> [WHAT TO WORK ON]:
A. According to the osteoporosis text below, what is a primary driver of the increase in osteoporosis cases?
B. List every common consequence of osteoporosis that the osteoporosis text below names.
C. Extend the osteoporosis text below by writing what comes after its final sentence.

> [SELECTED TEXT]:
>>>

Our Opportunity in Osteoporosis
Osteoporosis is a disease characterized by low bone mass and structural deterioration of bone tissue, which leads to greater fragility and an increase in fracture risk. All bones become more fragile and susceptible to fracture as the disease progresses. People tend to be unaware that their bones are getting weaker, and a person with osteoporosis can fracture a bone from even a minor fall. The debilitating effects of osteoporosis have substantial costs. Loss of mobility, admission to nursing homes and dependence on caregivers are all common consequences of osteoporosis. The prevalence of osteoporosis is growing and, per the National Osteoporosis Foundation ("NOF"), is significantly under-recognized and under-treated in the population. While the aging of the population is a primary driver of an increase in cases, osteoporosis is also increasing from the use of drugs that induce bone loss, such as chronic use of glucocorticoids and aromatase inhibitors that are increasingly used for breast cancer and hormone therapies used for prostate cancer.

<<<

> [DATASET CONTENT]:
>>>

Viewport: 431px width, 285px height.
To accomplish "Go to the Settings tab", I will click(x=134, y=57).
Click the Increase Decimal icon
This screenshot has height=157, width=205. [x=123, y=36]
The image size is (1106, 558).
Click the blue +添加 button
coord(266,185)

<<<
>>>

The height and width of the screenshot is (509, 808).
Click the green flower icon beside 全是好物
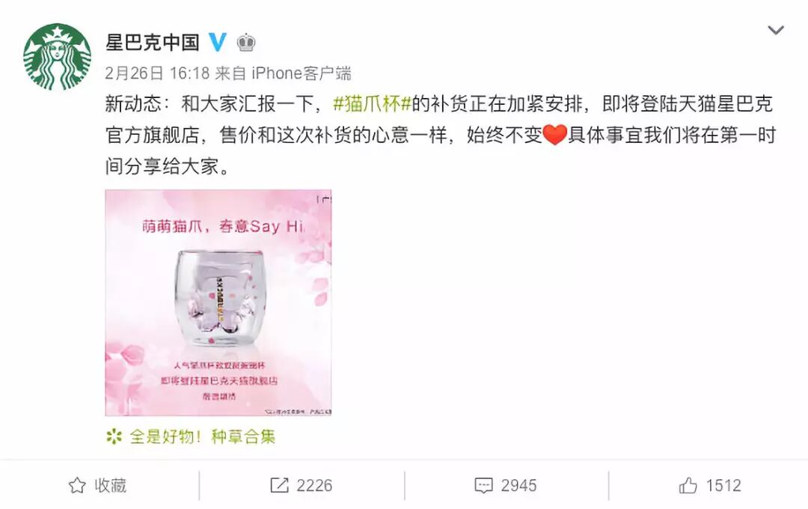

<<<

> [SET OF ANSWERS]:
A. The aging of the population.

B. Loss of mobility, admission to nursing homes, and dependence on caregivers.

C.
The NOF has estimated that 10 million people in the United States, composed of eight million women and two million men, already have osteoporosis, and another approximately 44 million have low bone mass placing them at increased risk for osteoporosis. In addition, the NOF has estimated that osteoporosis is responsible for more than two million fractures in the United States each year resulting in an estimated $19 billion in costs annually. The NOF expects that the number of fractures in the United States due to osteoporosis will rise to three million by 2025, resulting in an estimated $23.5 billion in costs each year. Worldwide, osteoporosis affects an estimated 200 million women according to the International Osteoporosis Foundation ("IOF") and causes more than 8.9 million fractures annually, which is equivalent to an osteoporotic fracture occurring approximately every three seconds.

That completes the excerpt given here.